I’ve praised ORPHAN BLACK to the heavens. This little underground thriller/sci-fi on BBC-America (and now on AMC as well) introduced us all to the wondrous Tatiana Maslany – a luminous actress who plays multiple clones, each one distinctive and memorable.
In the pilot, Tatiana, as character Sarah, has a chance encounter with an identical clone… who commits suicide. That gets your attention. If we started BIG WAVE DAVE’S that way we might still be on the air.
Anyway, from there the series is off and running… and chasing and hiding. Sarah discovers other clones and a delicious mystery unfolds. Who is behind all of this, why is someone is trying to kill her, who, and why aren’t they targeting the Kardashian girls instead? The plotting swept you along and you enjoyed the twists, turns, and occasional flashes of humor. And just watching Tatiana was a treat.
Season two wasn’t as good. The conspiracy started becoming unwieldy. There were sinister research labs, a weird cult (Scientology in a barn), and fragments of backstory that go back to England or perhaps Middle Earth. Lots of characters from season one who you wondered – were they good guys or bad guys – this year they started flip flopping so much you stopped caring. Like I said in a past review, just assume everyone is a bad guy and enjoy the ride.
Fanboy geek that I am, I was really looking forward to season three.
But alas, four weeks into it I have concluded the show is now a fucking mess. The plotting is so confusing you need to build another Enigma machine to decipher it. And even then there's no guarantees.
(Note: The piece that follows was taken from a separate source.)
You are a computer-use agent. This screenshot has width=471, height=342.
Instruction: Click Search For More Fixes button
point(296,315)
Add to this the fact that most characters mumble on the show. So someone will say an important piece of information and you’re going “What?!”
Like I said, an utter fucking mess. I’m not sure I’ll slog it all the way to the end of the season. And this used to be my favorite show.
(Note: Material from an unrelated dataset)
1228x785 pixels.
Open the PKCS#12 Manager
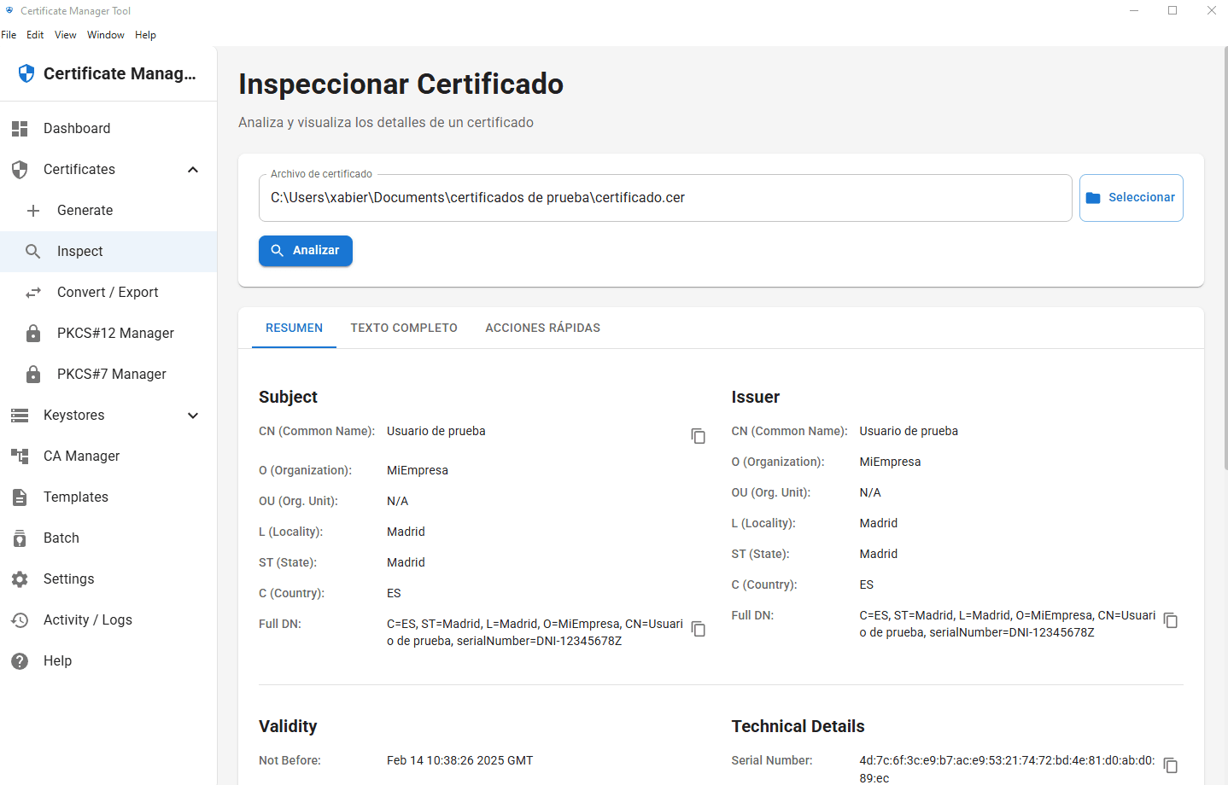click(115, 333)
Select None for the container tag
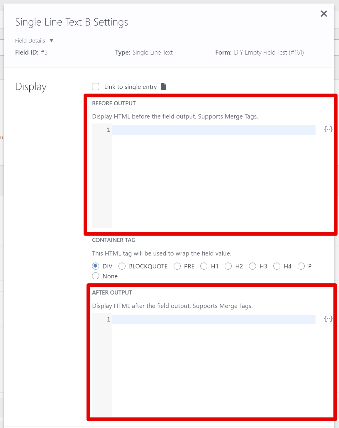 pyautogui.click(x=96, y=276)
The takeaway here is that if the audience can’t follow the STORY you’re dead. Great acting and cinematography can carry you only so far. But if the viewer is not invested in the story he’ll move on to something else. I think this was somewhat true of the Netflix edition of ARRESTED DEVELOPMENT. The story looped around and inside-out and even ardent fans gave up on trying to follow it. Lots of brilliant jokes didn’t land because the viewers were struggling just to orient themselves.
In the writers room the staff will talk endlessly about their characters and plot. They know and debate every tiny detail. To them everything makes sense no matter how dense the plot. And they have index cards on the wall for easy reference. In short, they LIVE in this world.
But Joe Lunchpail or Ken Levine does not. We have way more things to keep straight in our heads. Little items like our LIVES. And if I’m going to devote an inordinate amount of time and attention to uncovering an insidious organization it will be the IRS, not Dyad Industries.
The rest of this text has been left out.